3.2.17

Todd Solondz bom pra cachorro

A relação deste falante que aqui escreve com Todd Solondz é caso antigo. Tudo começou em “felicidade”, seu mais aclamado filme, e até os dias de hoje é certo que a felicidade nunca acaba. No roteiro de Wiener-dog (2016), seu mais recente filme, a personagem principal não fala, pois é um animal que transita entre pessoas que não se conhecem nem mesmo se ligam. Um cachorro passeia o filme todo entre cidadãos que não se conhecem, de modo que se torna uma espécie de testemunha-ocular das realidades destes sujeitos. Esta montada a sinopse do filme. Até ai, sem Freud à vista. Com efeito, este escrito não é uma declaração de amor pela obra de Todd, ainda que o ato seja elogioso, dado que ele criou um cachorro-passageiro para mostrar que as pessoas sofrem, vivem sozinhas e não vislumbram um propósito maior para suas existências. De um menino em tratamento de câncer, uma jovem cuja infância foi “puro bullying”, um excêntrico acadêmico a uma idosa reclusa – é a vida durante a guerra, a batalha de procurar um sentido vital e não encontrá-lo. É válido dar contorno aos termos. O que aqui se nomeia "sentido" pode ser entendido como ligação.





Freud anunciou a pulsão de vida como um movimento de encontro do sujeito com elos exteriores, não por menos, a paixão e a atividade sexual são capazes de trazer um sentimento de estar vivo. Wiener-dog, em oposição, retrata a pulsão de morte, o gradual retorno ao inanimado enquanto ainda se respira, logo, pessoas e ideais estão morrendo. Há seres que diariamente morrem de saúde, velhice e, absolutamente, de falta de desejo. Para além da morte no plano do sujeito, há também a destruição de ideais socialmente firmados, tais como: a família perfeita pautada no amor genuíno e inabalável de pais para com filhos e vice-versa; a descrença num plano existencial planejado por Deus e o ceticismo quanto a um futuro melhor. Tudo à caminho da decomposição. E o que resta? A finitude. No roteiro do filme, há pessoas confrontadas com o fato de que suas vidas são uma passagem. As personagens parecem desiludidas bem como se encontram “deslibidinalizadas” – a energia de ligação parece ausente entre elas. Pode-se assim visualizar uma oposição entre as pulsões de ligar, por um lado, e as de destruir e silenciar, por outro, de modo que as últimas é que predominam. Trata-se, portanto, de uma abordagem curiosa sobre a desunião dos corpos, pois nem sequer o vínculo entre pais e filhos é marcado por um nítido elo afetivo-emocional, em suma são pessoas sozinhas e sem rumo desde cedo. Cabe ainda a questão: há algo capaz de unificá-las? Pode-se dizer que um elemento liga estas personagens, mas não as unifica. O cachorro. Este é um objeto transitante, sem lar ou passado, que não se incorpora em uma família, não forma elo, apenas acompanha pessoas entregues a um cenário desolador. O animal diz da condição de seus temporários donos, pois ele recebe nomes de finitude, tais como “merda” e “câncer”. Todd, mais do que nunca, desvela que tudo esta destinado a morrer. A referência, contudo não é à morte física em si, mas ao desligamento dos corpos. Logo, é possível se pensar na pulsão de morte em termos de separação corpórea, como exemplo, tem-se a solidão enquanto realidade social. No filme aborda-se a transitoriedade das coisas, a perda de vínculos de amizade e a dificuldade em formá-los. Nota-se que estar só é uma condição em si, da infância à velhice. 

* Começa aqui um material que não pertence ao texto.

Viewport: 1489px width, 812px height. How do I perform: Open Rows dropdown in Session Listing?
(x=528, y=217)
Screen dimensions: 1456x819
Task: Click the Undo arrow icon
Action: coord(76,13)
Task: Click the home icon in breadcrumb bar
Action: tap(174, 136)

Mas, se tudo esta destinado a morrer, vale a pergunta: o que é duradouro hoje? Visualiza-se no roteiro a existência de algumas possíveis constâncias, isto é, condições mostradas que parecem não se alterar por um período de tempo. Antes do total silenciamento para o qual a história culmina, certas condições se mantêm na vida das personagens, destacam-se quatro: o tratamento de câncer da criança; a viagem na estrada; os problemas de comunicação do professor e a solidão da senhora idosa. Tais personagens existem em realidades paralelas, nada sabem, portanto, uma da outra. E mesmo quando acompanhadas, estão sozinhas. Uma energia libidinal capaz de uni-las, manifesta no amor e no contato sexual, é quase uma condição quimérica. É notório, portanto, que com esta exposição acima é improvável, mas não impossível, que seja-lhes suscitado o desejo em ver o filme. De algum modo a felicidade nunca acaba, já que cada filme posterior de Todd faz alusão a sua obra central. De “Felicidade” até “A vida durante a guerra” terá a abordagem de Todd se tornado mais pessimista? Ou realista? O destino será a finitude em si ou a certeza do destino de não haver mudança ou superação?